> Exercise prompt: Repeat the lines below, swapping "GUI agent" for "desktop agent" and leaving every other character as it is.

> Material to process:
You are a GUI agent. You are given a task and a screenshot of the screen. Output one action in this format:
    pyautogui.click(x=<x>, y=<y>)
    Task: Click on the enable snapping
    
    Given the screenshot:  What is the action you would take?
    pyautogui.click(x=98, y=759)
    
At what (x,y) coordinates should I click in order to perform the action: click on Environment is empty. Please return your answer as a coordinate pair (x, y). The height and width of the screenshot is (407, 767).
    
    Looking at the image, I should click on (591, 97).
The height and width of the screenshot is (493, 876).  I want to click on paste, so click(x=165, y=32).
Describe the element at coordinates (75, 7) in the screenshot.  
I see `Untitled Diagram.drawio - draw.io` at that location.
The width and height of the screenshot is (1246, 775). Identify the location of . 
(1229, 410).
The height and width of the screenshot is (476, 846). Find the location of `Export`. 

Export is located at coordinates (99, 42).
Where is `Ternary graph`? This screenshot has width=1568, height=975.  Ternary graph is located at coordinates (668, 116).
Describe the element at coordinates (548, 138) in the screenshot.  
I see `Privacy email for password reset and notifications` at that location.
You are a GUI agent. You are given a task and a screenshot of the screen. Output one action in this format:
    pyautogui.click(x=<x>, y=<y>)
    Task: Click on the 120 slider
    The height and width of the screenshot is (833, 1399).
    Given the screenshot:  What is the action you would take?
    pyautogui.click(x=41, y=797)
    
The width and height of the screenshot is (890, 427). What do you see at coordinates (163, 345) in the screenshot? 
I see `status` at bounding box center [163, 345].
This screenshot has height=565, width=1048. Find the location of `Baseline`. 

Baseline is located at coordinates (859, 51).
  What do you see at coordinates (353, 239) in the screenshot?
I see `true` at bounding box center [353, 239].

> Solution to the problem:
You are a desktop agent. You are given a task and a screenshot of the screen. Output one action in this format:
    pyautogui.click(x=<x>, y=<y>)
    Task: Click on the enable snapping
    
    Given the screenshot:  What is the action you would take?
    pyautogui.click(x=98, y=759)
    
At what (x,y) coordinates should I click in order to perform the action: click on Environment is empty. Please return your answer as a coordinate pair (x, y). The height and width of the screenshot is (407, 767).
    
    Looking at the image, I should click on (591, 97).
The height and width of the screenshot is (493, 876).  I want to click on paste, so click(x=165, y=32).
Describe the element at coordinates (75, 7) in the screenshot.  
I see `Untitled Diagram.drawio - draw.io` at that location.
The width and height of the screenshot is (1246, 775). Identify the location of . 
(1229, 410).
The height and width of the screenshot is (476, 846). Find the location of `Export`. 

Export is located at coordinates (99, 42).
Where is `Ternary graph`? This screenshot has width=1568, height=975.  Ternary graph is located at coordinates (668, 116).
Describe the element at coordinates (548, 138) in the screenshot.  
I see `Privacy email for password reset and notifications` at that location.
You are a desktop agent. You are given a task and a screenshot of the screen. Output one action in this format:
    pyautogui.click(x=<x>, y=<y>)
    Task: Click on the 120 slider
    The height and width of the screenshot is (833, 1399).
    Given the screenshot:  What is the action you would take?
    pyautogui.click(x=41, y=797)
    
The width and height of the screenshot is (890, 427). What do you see at coordinates (163, 345) in the screenshot? 
I see `status` at bounding box center [163, 345].
This screenshot has height=565, width=1048. Find the location of `Baseline`. 

Baseline is located at coordinates (859, 51).
  What do you see at coordinates (353, 239) in the screenshot?
I see `true` at bounding box center [353, 239].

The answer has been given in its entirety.